Page excerpt:
*** Block opens ***

Illumina’s biostatistical work demonstrated that sequencing 5% of positive cases would identify emerging strains when they accounted for just 0.1% to 1% of active cases. In line with that estimate, the European Union called on countries to commit to sequencing 5% of all positive COVID-19 test results at a minimum, with a goal of 10% preferred.
“We can achieve this if we have national support, funding for centralized laboratories, standard reporting of data, and include collection and sequencing from underrepresented communities most impacted by this pandemic,” Lopez added. In a letter to the Biden Administration just before the inauguration, Illumina and 13 other entities said that with those four actions, they could scale up sequencing in their facilities from just over 3,500 to 61,000 per day within 10 weeks.

*** Block closes ***

Required work:
- a) According to the passage, what minimum share of positive COVID-19 test results did the European Union call on countries to sequence?
- b) Please retype the part of the passage between "Illumina’s biostatistical work" and "within 10 weeks.", inclusive, with no changes.
Answer using only the passage.

Information shown:
*** Block opens ***

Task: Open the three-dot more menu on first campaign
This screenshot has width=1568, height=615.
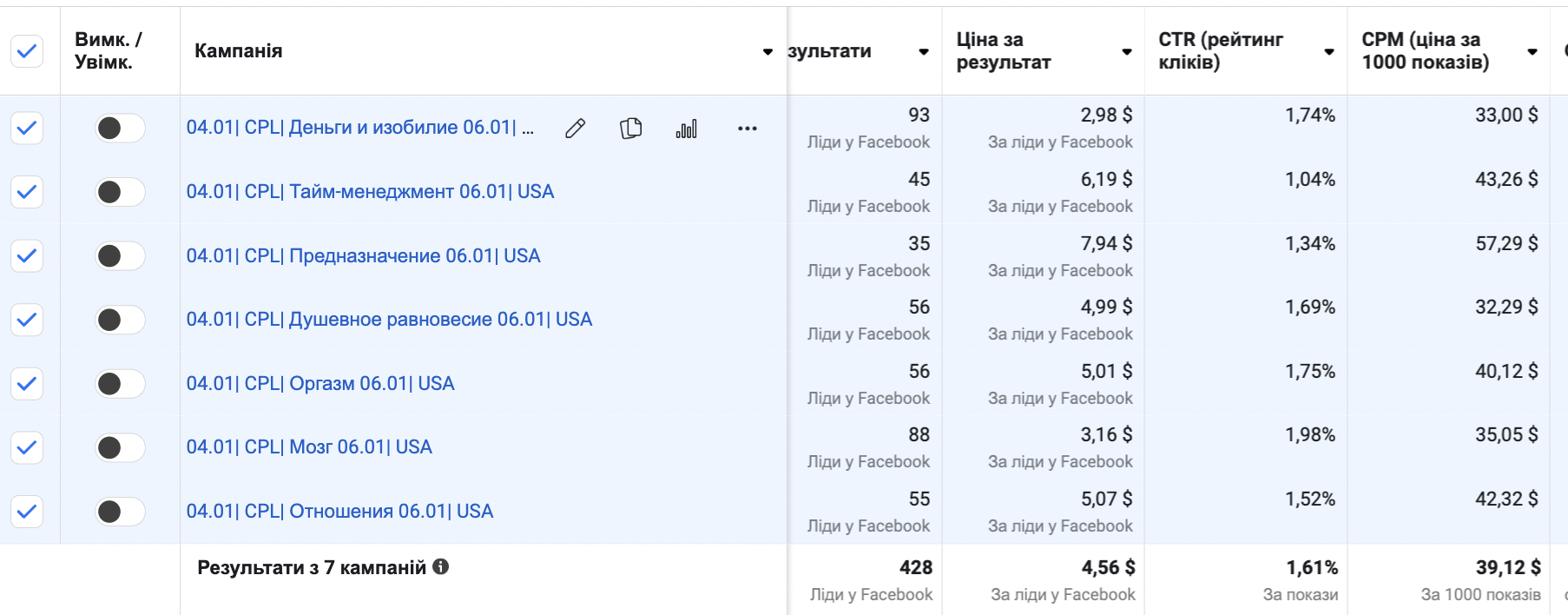Action: 747,129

*** Block closes ***

Expected responses:
- a) At least 5%, with a preferred goal of 10%.

- b)
Illumina’s biostatistical work demonstrated that sequencing 5% of positive cases would identify emerging strains when they accounted for just 0.1% to 1% of active cases. In line with that estimate, the European Union called on countries to commit to sequencing 5% of all positive COVID-19 test results at a minimum, with a goal of 10% preferred.
“We can achieve this if we have national support, funding for centralized laboratories, standard reporting of data, and include collection and sequencing from underrepresented communities most impacted by this pandemic,” Lopez added. In a letter to the Biden Administration just before the inauguration, Illumina and 13 other entities said that with those four actions, they could scale up sequencing in their facilities from just over 3,500 to 61,000 per day within 10 weeks.